Fuchsprojekt Grünwald:
Wie vertragen sich Fuchs und Mensch in Städten, Dörfern und Gemeinden? Warum ist die Fuchsdichte dort meist deutlich höher als in ihrem ländlichen Umfeld oder in Waldlebensräumen? Was fressen Stadtfüchse? Fragen über Fragen, denen ein Forscherteam an der Peripherie Münchens auf den Grund ging.
Von Dr. Andreas König
Seit Anfang der 90er Jahre haben Füchse in Mitteleuropa Städte und Dörfer als Lebensraum erobert. Sie sind dort vergleichsweise häufig anzutreffen und zeigen nur wenig Scheu vor Menschen. Diese Tatsache wird durch Berichte aus vielen Städten und Gemeinden Deutschlands belegt. Genauere Untersuchungen zur Lebensweise Reinekes im menschlichen Siedlungsbereich, zu Risiken und Problemen fehlen jedoch weitgehend.

[Extrahierte Einträge]
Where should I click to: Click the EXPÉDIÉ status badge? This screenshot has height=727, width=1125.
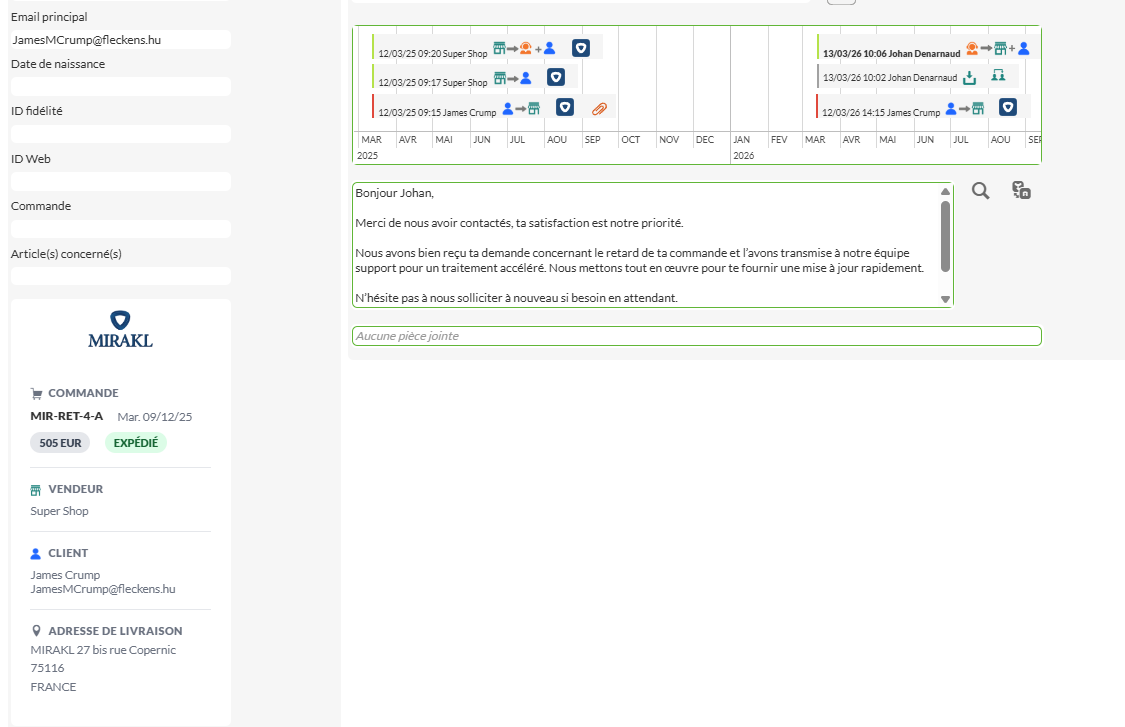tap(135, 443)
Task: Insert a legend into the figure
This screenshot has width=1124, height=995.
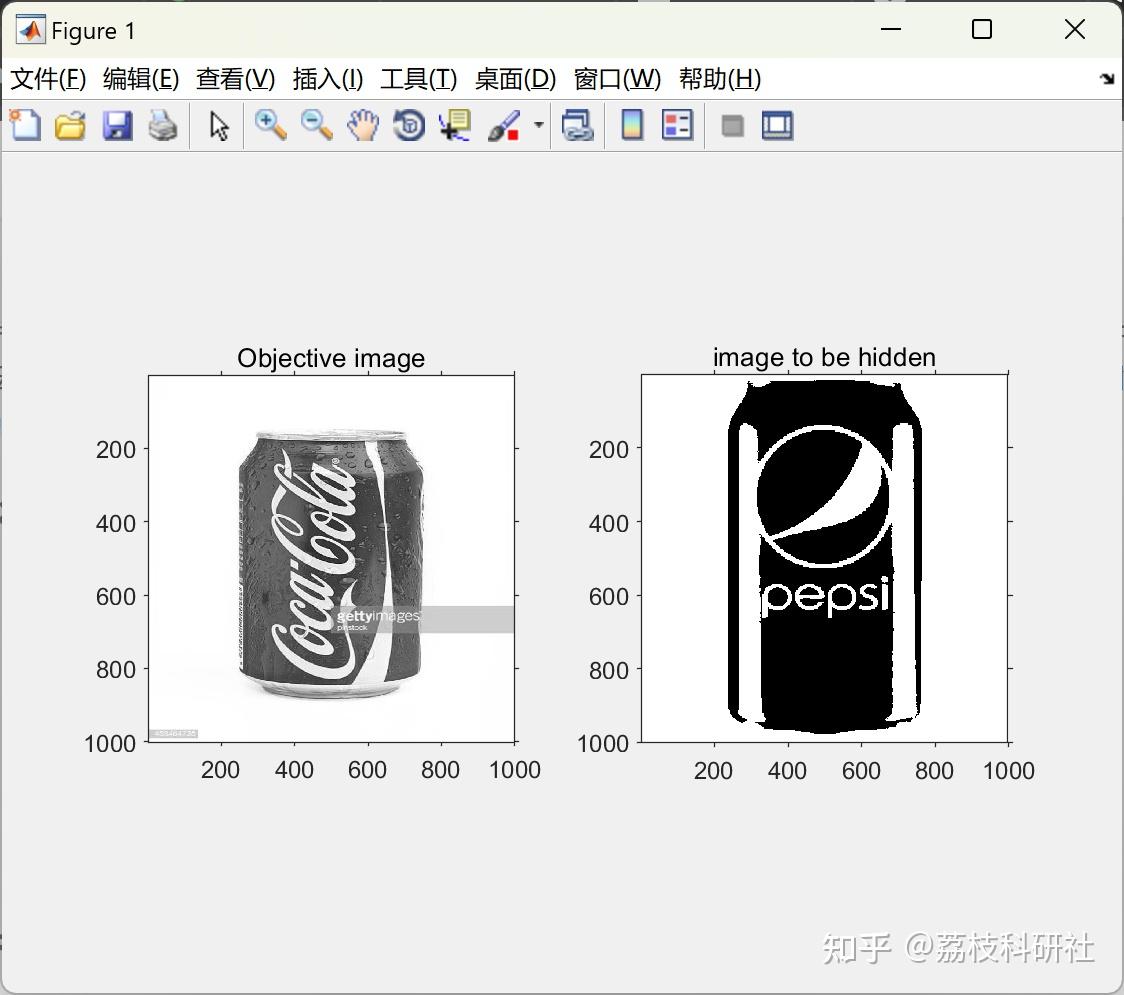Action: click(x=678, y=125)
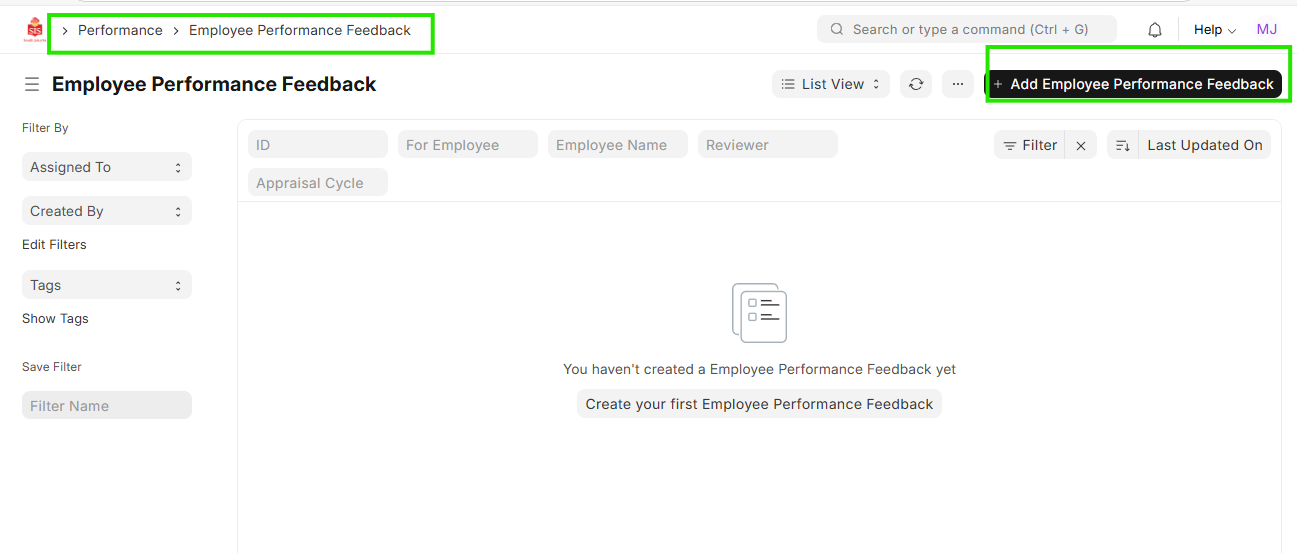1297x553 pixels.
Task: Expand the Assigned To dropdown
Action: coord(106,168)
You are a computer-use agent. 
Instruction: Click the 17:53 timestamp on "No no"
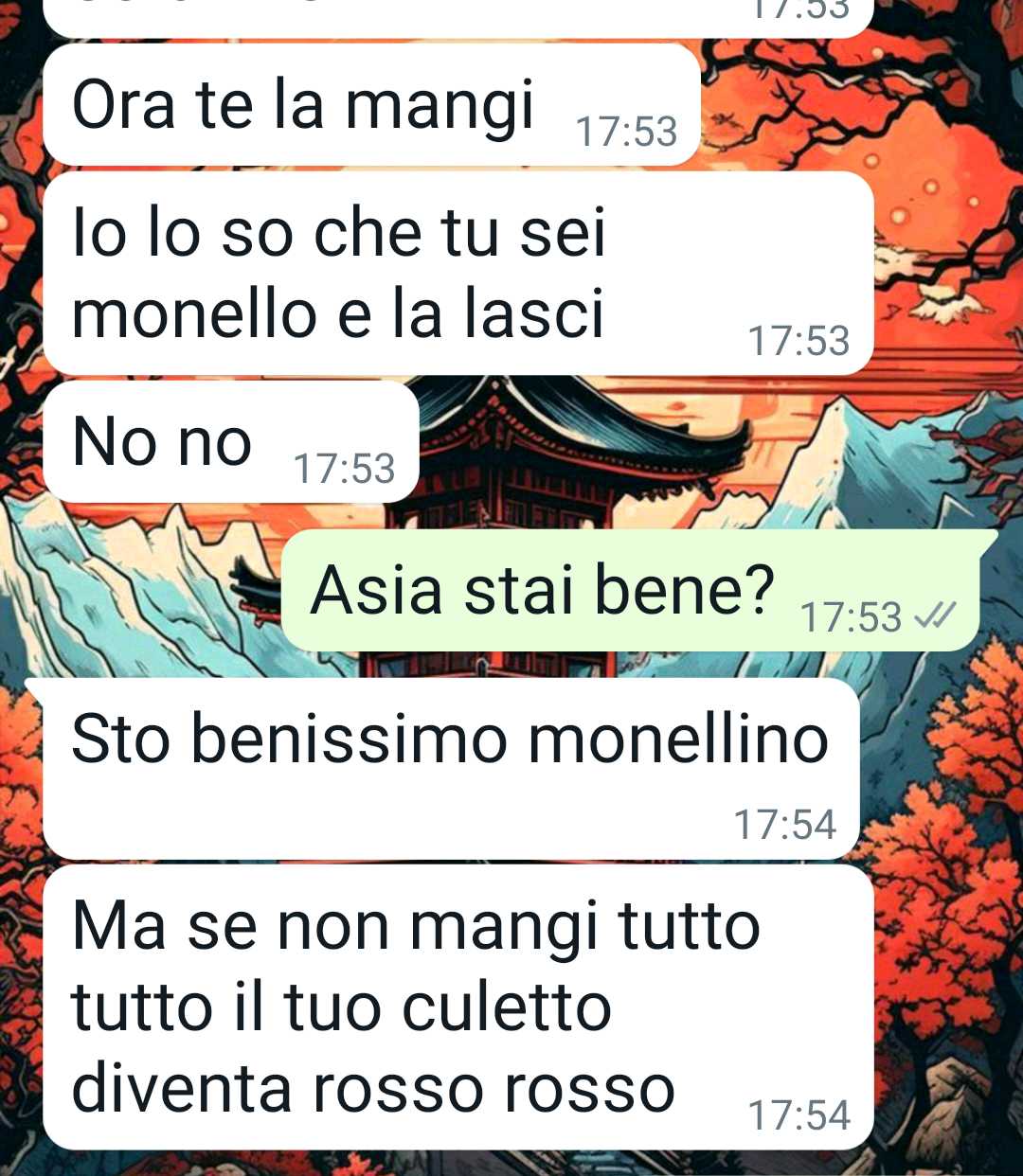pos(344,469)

--

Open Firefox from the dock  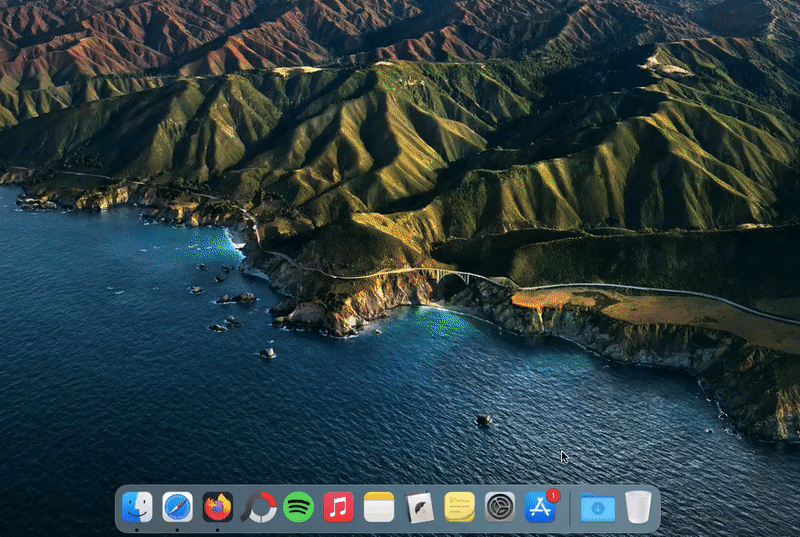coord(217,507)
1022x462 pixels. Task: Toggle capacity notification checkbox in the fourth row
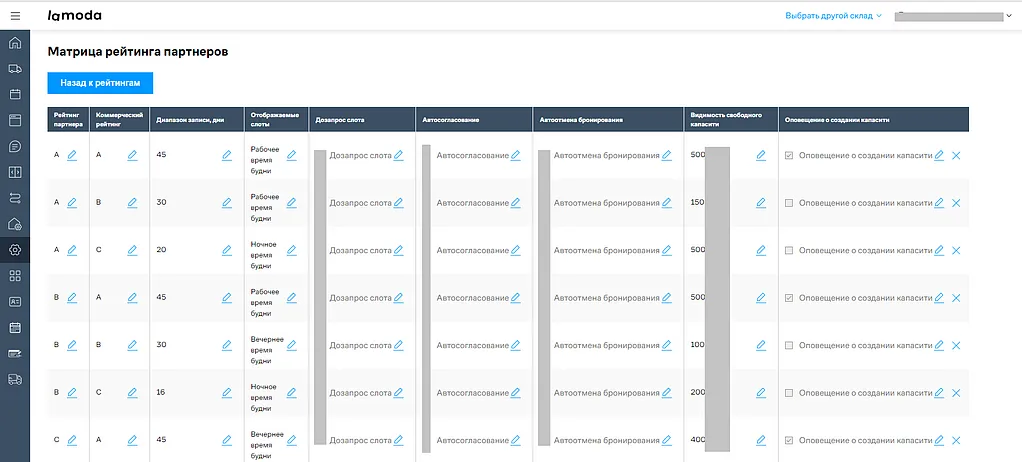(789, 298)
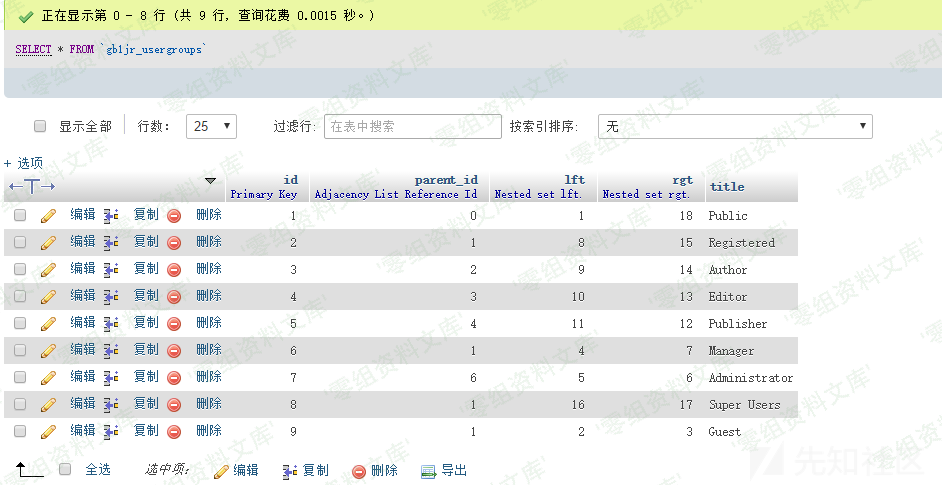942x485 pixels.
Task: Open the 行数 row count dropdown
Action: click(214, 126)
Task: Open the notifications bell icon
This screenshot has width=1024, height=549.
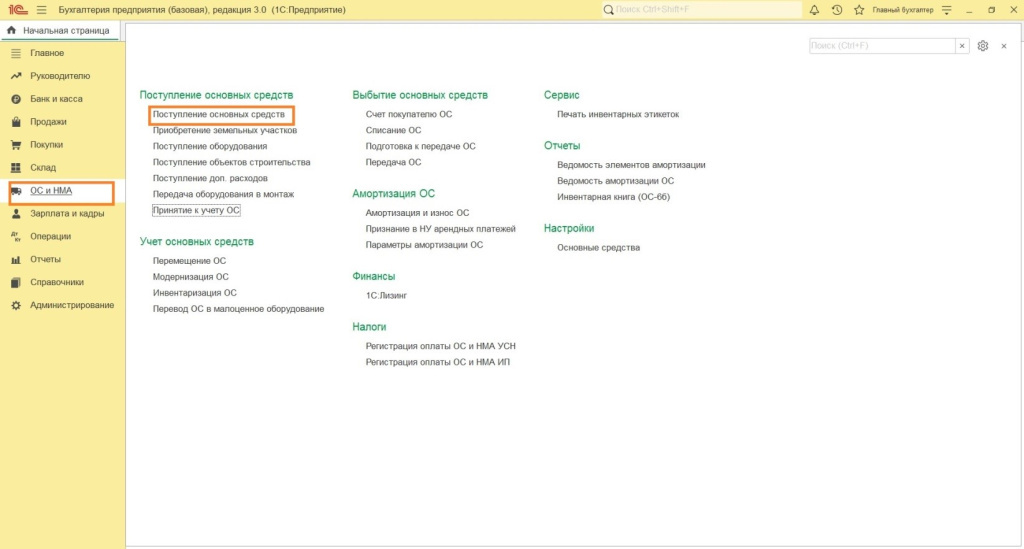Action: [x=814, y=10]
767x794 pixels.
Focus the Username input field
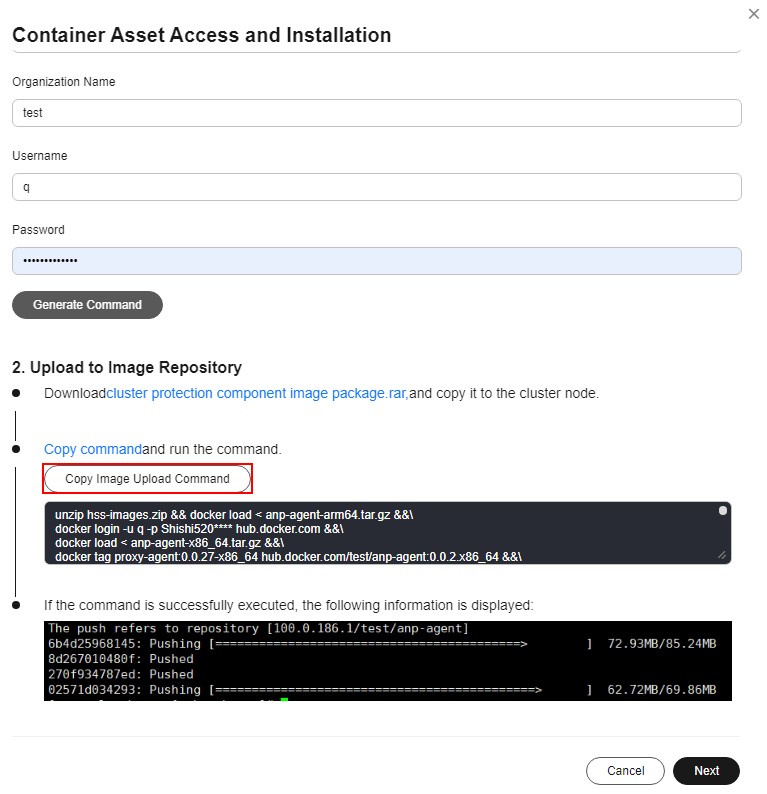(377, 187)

**AUFGABE 1**
Geben Sie den Absatz aus dem Text zum Fuchsprojekt Grünwald, der mit „Seit Anfang der 90er Jahre“ beginnt, in kürzerer Form wieder. Behalten Sie dabei seine wichtigsten Fakten bei.
**AUFGABE 2**
Schreiben Sie den Abschnitt aus dem Text zum Fuchsprojekt Grünwald, der bei „Von Dr. Andreas“ beginnt und bei „fehlen jedoch weitgehend.“ endet, erneut ab und ersetzen Sie darin „Mitteleuropa“ durch „Westeuropa“.

**LÖSUNG 1**
Seit Anfang der 90er Jahre leben Füchse in Mitteleuropa auch in Städten und Dörfern. Dort sind sie vergleichsweise häufig und zeigen wenig Scheu vor Menschen, wie Berichte aus vielen deutschen Städten und Gemeinden belegen. Genauere Untersuchungen zu ihrer Lebensweise im Siedlungsbereich sowie zu Risiken und Problemen fehlen jedoch weitgehend.

**LÖSUNG 2**
Von Dr. Andreas König
Seit Anfang der 90er Jahre haben Füchse in Westeuropa Städte und Dörfer als Lebensraum erobert. Sie sind dort vergleichsweise häufig anzutreffen und zeigen nur wenig Scheu vor Menschen. Diese Tatsache wird durch Berichte aus vielen Städten und Gemeinden Deutschlands belegt. Genauere Untersuchungen zur Lebensweise Reinekes im menschlichen Siedlungsbereich, zu Risiken und Problemen fehlen jedoch weitgehend.